Li Xiaojie, bersama dengan beberapa orang kuat, melapor ke Tang Xiu yang berada di dalam ruang konferensi yang dipenuhi asap.
Mengangguk kepadanya sebagai jawaban, Tang Xiu kemudian menunjuk ke kursi, memberi isyarat agar mereka duduk. Dia kemudian perlahan bertanya, “Bagaimana Anda menangani mobil?”
Kami meninggalkan mereka di dekat regu polisi lalu lintas Kota Guan. Kata Li Xiaojie.
Sentuhan senyuman muncul di sudut mulut Tang Xiu saat dia mengangguk dan berkata, “Bagus sekali! Kali ini kami akan mengambil inisiatif untuk meluncurkan teguran. Kalian semua beristirahat dengan baik hari ini, dan paling banter besok siang, aku akan menyusun rencana operasi. ”
“Dimengerti!”
Di dalam ruang konferensi, Xue Jie, Tang Wei, dan Li Xiaojie mengangguk berbarengan.
“Bibi Xue, saya khawatir Anda harus bekerja keras. Saya perlu mengetahui detail tentang bisnis milik Yao dan Keluarga Matahari di Guangyang. Itu akan mencakup alamat perusahaan mereka dan daftar staf mereka. Saya ingin ini selesai sebelum jam 2 siang besok. ” Kata Tang Xiu.
Xue Jie mengangguk, “Saya baik dalam hal ini. Serahkan padaku!”
Tang Xiu mengangguk dan kemudian melihat ke arah Tang Wei, “Kamu akan bertanggung jawab atas tempat ini. Segera tangkap setiap orang yang mencurigakan yang mendekati pabrik. Jika mereka melawan, jangan ragu untuk menembak mereka. ”
“Dimengerti!” Tang Wei mengangguk.
Kemudian, Tang Xiu melihat ke Li Xiaojie, “Kamu akan pergi denganku ke Fukang besok. Saya pribadi harus mengunjungi kepala Keluarga Bai. ”

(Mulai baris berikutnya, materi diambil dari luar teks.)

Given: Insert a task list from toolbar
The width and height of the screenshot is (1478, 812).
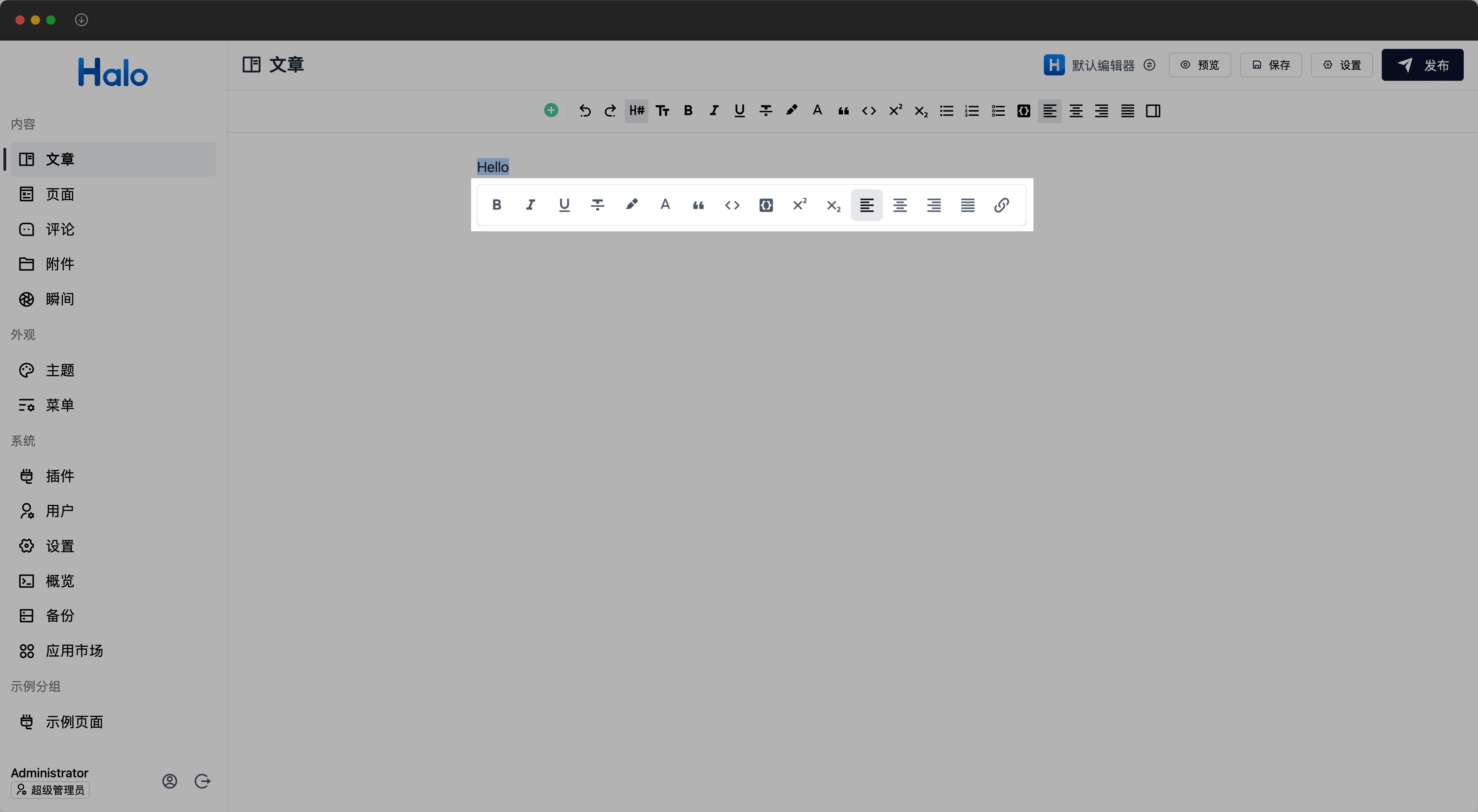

“Diterima!” Kata Li Xiaojie segera.
Setelah pengaturan Tang Xiu, ketiganya meninggalkan ruang konferensi.
Di koridor luar ruang konferensi, Hei Long sedang merokok sambil bersandar di dinding. Dia sekarang sepenuhnya menyadari bahwa apa yang dikatakan Tang Xiu sebelumnya adalah benar. Membunuhnya semudah mencubit semut jika Tang Xiu menginginkannya.

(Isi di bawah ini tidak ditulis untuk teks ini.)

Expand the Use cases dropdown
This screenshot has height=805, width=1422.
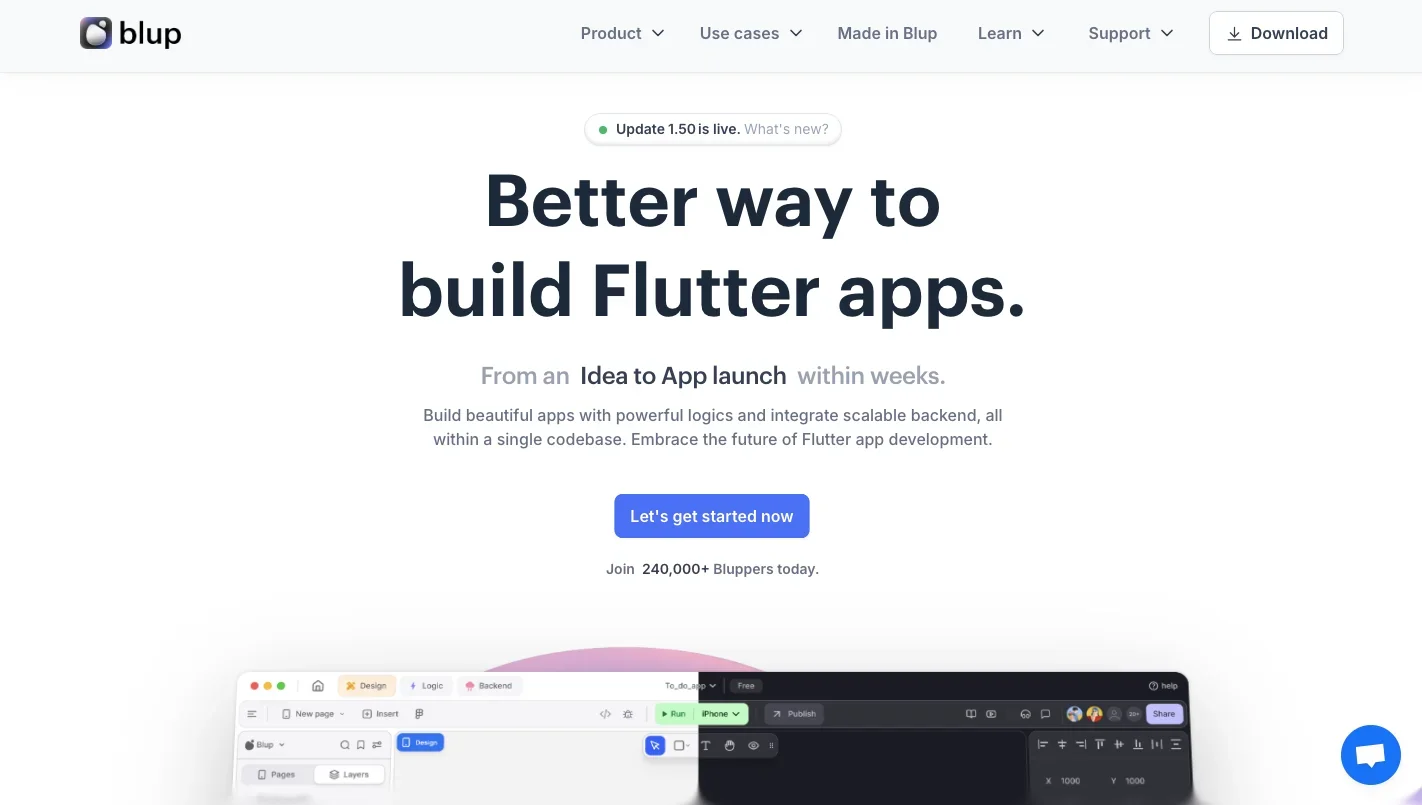[x=751, y=33]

Dia diam-diam mengamati. Empat puluh sampai lima puluh orang kuat itu adalah para profesional. Lebih jauh lagi, dia tahu bahwa mereka pernah menjadi tentara.
Namun, kekhawatiran masih bertahan di dalam hatinya. Dari Tang Xiu dan tindakan orang-orang ini, dia tahu bahwa Tang Xiu akan membuat langkah besar dan sangat suka memulai perang dengan orang lain. Meskipun dia tidak bisa menebak siapa pihak lain itu; Namun, mereka pasti sangat kuat mengingat mereka dapat mendorong Keluarga Tang ke dalam situasi kritis.
Selain itu, sampai sekarang dia masih tidak mengerti untuk apa Tang Xiu memilihnya. Apa perannya?
“Hei Long, Tang Xiu ingin kamu masuk.”
Saat Xue Jie keluar dari ruang konferensi, matanya tertuju pada Hei Long.